Die Marktwirtschaft hält viele Lebensrisiken bereit:
• Man kann krank werden und benötigt eine teure Behandlung. Wenn es ganz schlimm kommt, kann man auf Dauer nicht mehr arbeiten.
• Der Arbeitgeber kann entscheiden, dass ein Teil der Belegschaft für das Geschäft nicht mehr benötigt wird. Die Freude der Betroffenen über das Ende der Plackerei hält sich sehr in Grenzen, weil mit der Arbeit auch das Einkommen wegfällt.
• Wer alt genug wird, scheidet endgültig aus dem Arbeitsleben aus.
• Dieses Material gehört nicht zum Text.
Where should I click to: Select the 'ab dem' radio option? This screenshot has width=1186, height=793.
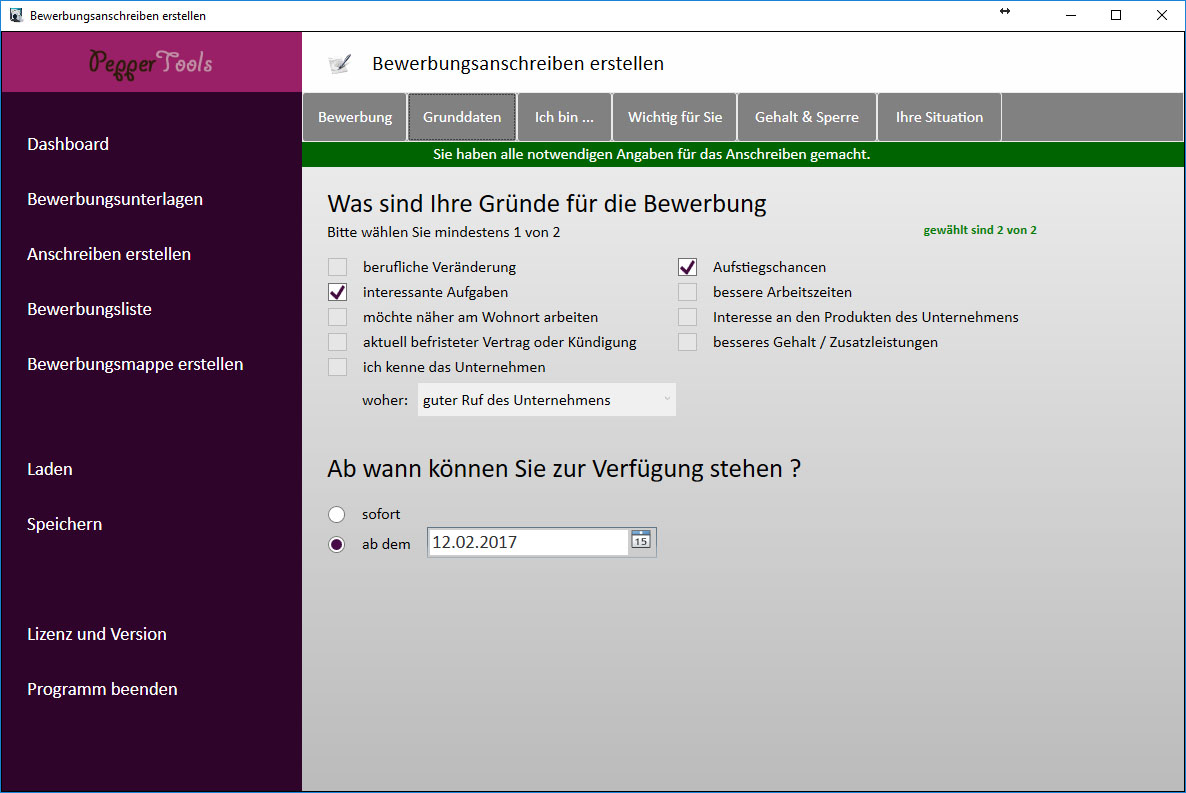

Auch das ist zunächst der Verlust der Einkommensquelle.
All diese Wechselfälle des marktwirtschaftlichen Erwerbslebens sind sattsam bekannt und grundsätzlich kann kein Durchschnittsbürger davon ausgehen, von ihnen verschont zu bleiben. Genauso ist jedem klar, dass der Geldertrag eines normalen Erwerbslebens praktisch nie ausreicht, um solche Notlagen aus eigenen Ersparnissen zu bewältigen.
In den oben beschriebenen Lebenslagen gibt es für die Betroffenen staatliche Unterstützung. Das hat dem Staat den Ruf eingebracht, ein Helfer für arme Leute zu sein. Kritik an den Leistungen des Sozialstaates bleibt aber nicht aus.
Linksgestimmte Leute bemängeln, dass die Leistungen zu knapp und an zu harte Voraussetzungen geknüpft sind. Gerne würde man die Leistungen ausweiten, stößt aber – einmal an der Regierung – immerzu an die Grenzen, die die staatliche Kassenlage solchen Vorhaben setzt.
Dem gegenüber wird die Position vertreten, dass die "sozialen Wohltaten“ des Staates arme Leute bloß dazu verleiten, es sich in ihrer Armut einzurichten. Ganz davon abgesehen, dass in Zeiten der Haushaltskonsolidierung die Sozialausgaben ohnehin als unverantwortliche Belastung des Staates gesehen werden.
In einem sind sich beide Seiten in diesem Streit aber einig: Die staatlichen Sozialleistungen sind in sozialen Notlagen eine Hilfe für die Betroffenen. Im Seminar wollen wir genau diese allgemein geteilte Grundannahme prüfen.
Unsere These: Die Leistungen des Staates dienen der Funktionstüchtigkeit des kapitalistisch vernutzten Menschenmaterials. Mit einer Hilfe für die Betroffenen sollte man das nicht verwechseln. Außerdem denken wir, dass sich aus der Art der Notlagen, in die man als lohnabhängiger Mensch so absehbar gerät, einiges über die hochgelobte soziale Marktwirtschaft lernen lässt.
Das wollen wir mit euch diskutieren.